Les produits mis en valeur s’adressent à tous, et nous ne refuserons jamais l’entrée à des participantes parce qu’elles sont musulmanes. Chaque individu, chaque citoyen avait sa place au sein de notre évènement. Les personnes présentes  pourront témoigner de la générosité et de la solidarité présentes sur les lieux, le foulard y a été présenté dans tous ses variantes à travers un défilé classe et glamour, ouvert par une athlète de gymnastique rythmique avec ruban.

Par cette lettre, nous souhaitons tout simplement recréer un climat d’apaisement face à une polémique sans fondements. Nous avons beaucoup de peine à observer ce déversement de haine et toute cette agitation. Ce n’était bien évidemment pas un évènement religieux au sein d’une mairie comme ce qui a pu être dit. Nous sommes désolées de la mauvaise compréhension de notre évènement, et  de l’impact inattendu sur sur nos bénévoles, nos participants, nos mannequins, les marques présentes et surtout  la mairie du 4ème  qui nous a mis la salle à disposition. Nous sommes tous victimes de la polémique, pourtant les photos et visuels parus sur nos outils de communication parlent d’eux même.

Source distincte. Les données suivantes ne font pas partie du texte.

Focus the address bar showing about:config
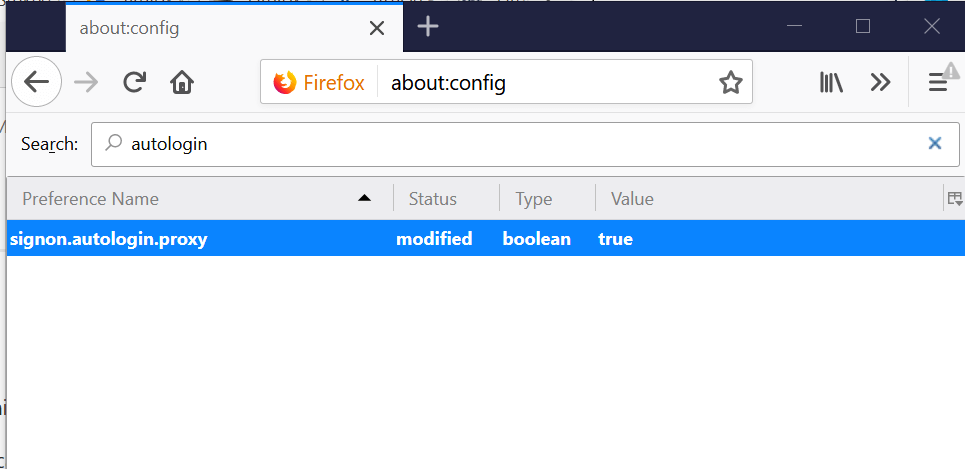The image size is (965, 469). (x=540, y=83)
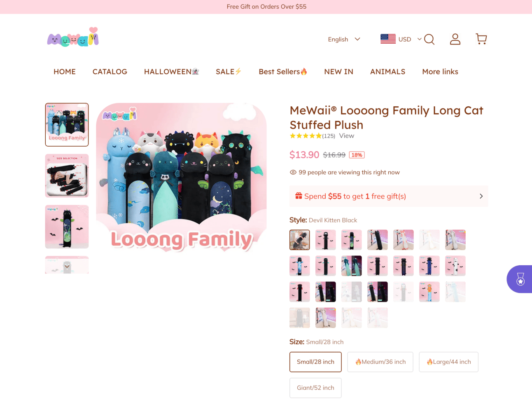Click the red gift box icon
This screenshot has width=532, height=400.
[x=299, y=196]
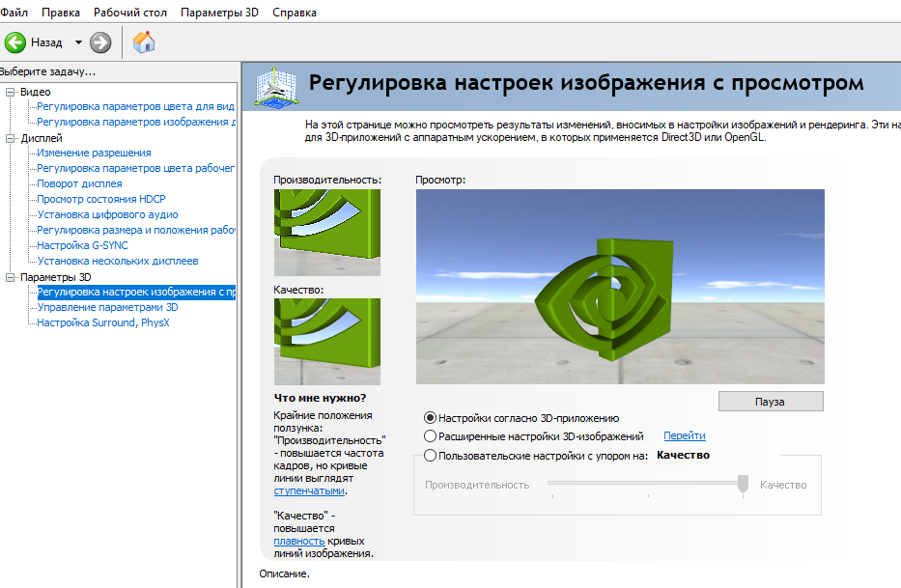Select 'Пользовательские настройки с упором на' option

click(x=431, y=456)
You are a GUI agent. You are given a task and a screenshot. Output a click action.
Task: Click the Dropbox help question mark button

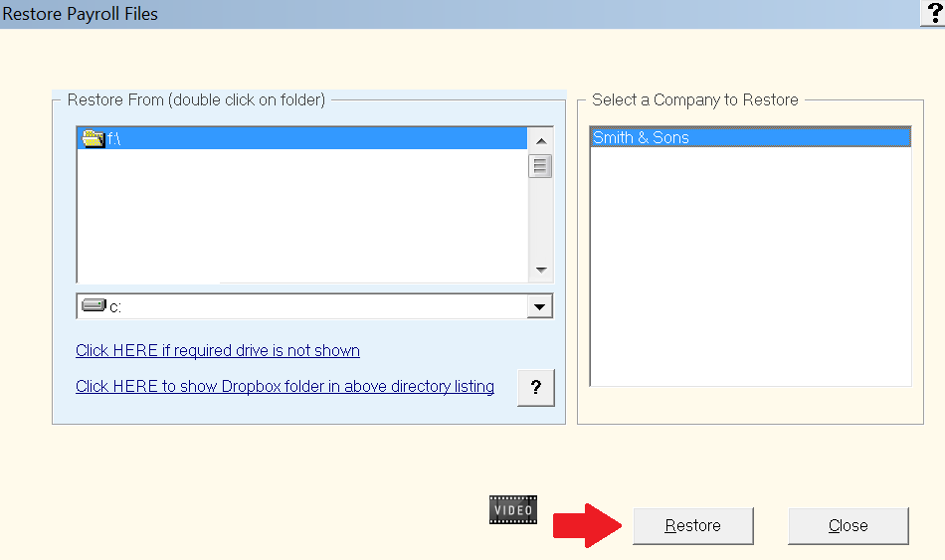[x=536, y=388]

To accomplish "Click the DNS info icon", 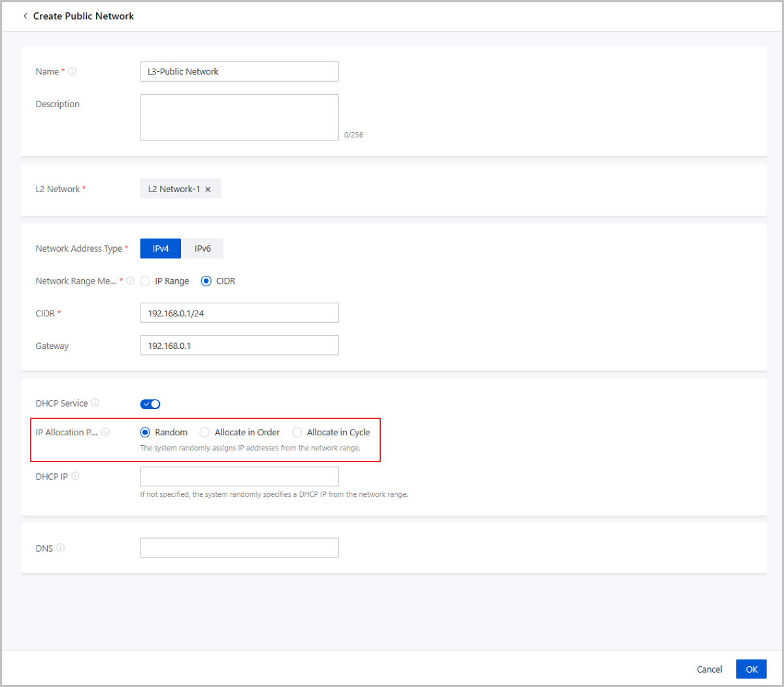I will [x=61, y=548].
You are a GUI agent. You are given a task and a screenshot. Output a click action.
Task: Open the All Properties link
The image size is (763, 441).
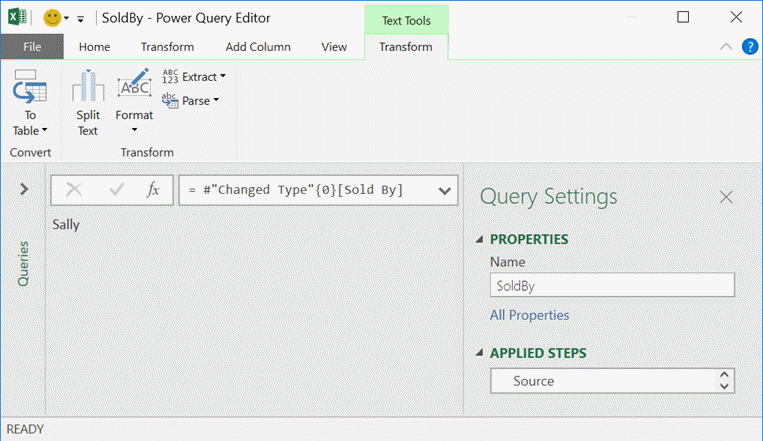tap(529, 315)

Nous  sommes instrumentalisés dans un faux article répandu en masse et nous n’avons pas apprécié être exploité de la sorte. My Foul’Art est un évènement artistique, ce n’est pas une plateforme d’apologie politique, et nous n’acceptons pas que certaines personnes mentent, inventent et  trompent l’opinion publique. Il est important de se renseigner avant de répandre de fausses informations car cela a un impact sur des êtres humains avant tout.  Nous condamnons absolument ce genre de pratiques et de jeux politiques. Si votre but est d’échanger sur la question du voile, dans ce cas allez à la rencontre des femmes concernées et donnez leur la parole, inutile de stigmatiser notre évènement qui se veut tout simplement populaire.

Notre petite association sans prétentions, sans soutien particulier, se retrouve au cœur d’un débat si éloigné de nos intentions premières. Nous vous demandons de cesser les insultes et mails sans quoi, nous ne manquerons pas de faire appel à tous les dispositifs légaux mis en place par la Justice de notre République afin de nous protéger.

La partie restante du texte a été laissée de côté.